The 2004 data appears in two forms: one marked as valid and another flagged as ‘Original assessment format.’ The flagged data has missing scores (noted as ‘‡’), likely due to differences in assessment methodology during a transition year. This analysis includes only the standardized scores for 2004 and excludes flagged data to maintain consistency.

2.2.2.2 Gender

Once again, there is data for every 4 years starting from 2004, with the exceptions of missing 2016 data and data in 2022, just two years after data was collected for 2020. The dataset does not include any flagged entries indicating that reporting standards were met for all listed years.

2.2.2.3 National School Lunch Program

[1] "Total number of missing values in the lunch program dataset: 30"

Again, starting every 4 years from 2004, data is only missing for 2016.

This data includes 30 flagged entries (-) from 1971-1999, indicating that information is not available. These were excluded from the analysis.

2.2.2.4 Race Ethnicity

[1] "Total number of missing values in the race dataset: 15"

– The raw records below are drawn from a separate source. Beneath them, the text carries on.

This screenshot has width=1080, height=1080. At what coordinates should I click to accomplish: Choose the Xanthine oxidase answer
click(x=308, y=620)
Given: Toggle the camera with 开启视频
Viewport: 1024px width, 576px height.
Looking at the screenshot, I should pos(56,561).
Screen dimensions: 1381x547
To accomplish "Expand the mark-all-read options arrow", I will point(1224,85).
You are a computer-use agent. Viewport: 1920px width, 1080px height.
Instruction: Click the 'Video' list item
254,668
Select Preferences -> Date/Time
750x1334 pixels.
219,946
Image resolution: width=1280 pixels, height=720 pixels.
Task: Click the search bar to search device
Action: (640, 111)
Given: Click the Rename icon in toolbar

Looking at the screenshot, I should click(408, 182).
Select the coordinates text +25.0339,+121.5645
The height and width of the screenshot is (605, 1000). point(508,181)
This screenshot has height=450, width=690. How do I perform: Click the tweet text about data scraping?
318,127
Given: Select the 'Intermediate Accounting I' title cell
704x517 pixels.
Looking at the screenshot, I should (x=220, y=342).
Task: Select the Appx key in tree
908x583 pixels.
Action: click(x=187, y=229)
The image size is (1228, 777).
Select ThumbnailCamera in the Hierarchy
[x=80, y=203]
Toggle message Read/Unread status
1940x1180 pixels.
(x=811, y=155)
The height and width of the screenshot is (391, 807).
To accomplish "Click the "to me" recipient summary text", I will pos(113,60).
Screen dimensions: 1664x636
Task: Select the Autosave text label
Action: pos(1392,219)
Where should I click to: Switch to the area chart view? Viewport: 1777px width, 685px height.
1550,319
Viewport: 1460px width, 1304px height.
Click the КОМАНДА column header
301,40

Similar to the graph for mathematics data for race, the special characters indicating missing values appear at the bottom of the y axis. Data is missing again 2016. There are 15 missing score entries in this dataset, mainly (‡) values. These are most commonly seen for “American Indian or Alaska Native” and “Unclassified” categories, likely due to insufficient sample sizes.

2.2.2.5 School Region

[1] "Total number of missing values in the region dataset: 56"

Interestingly here, the ‘DoDEA International’ category has fully missing data, as we can see from the special character on the y axis mapping to that category for every year. As this is also the case for the mathematics data, including this cateogory will probably not be helpful in our analysis. Data for 2016 is missing again.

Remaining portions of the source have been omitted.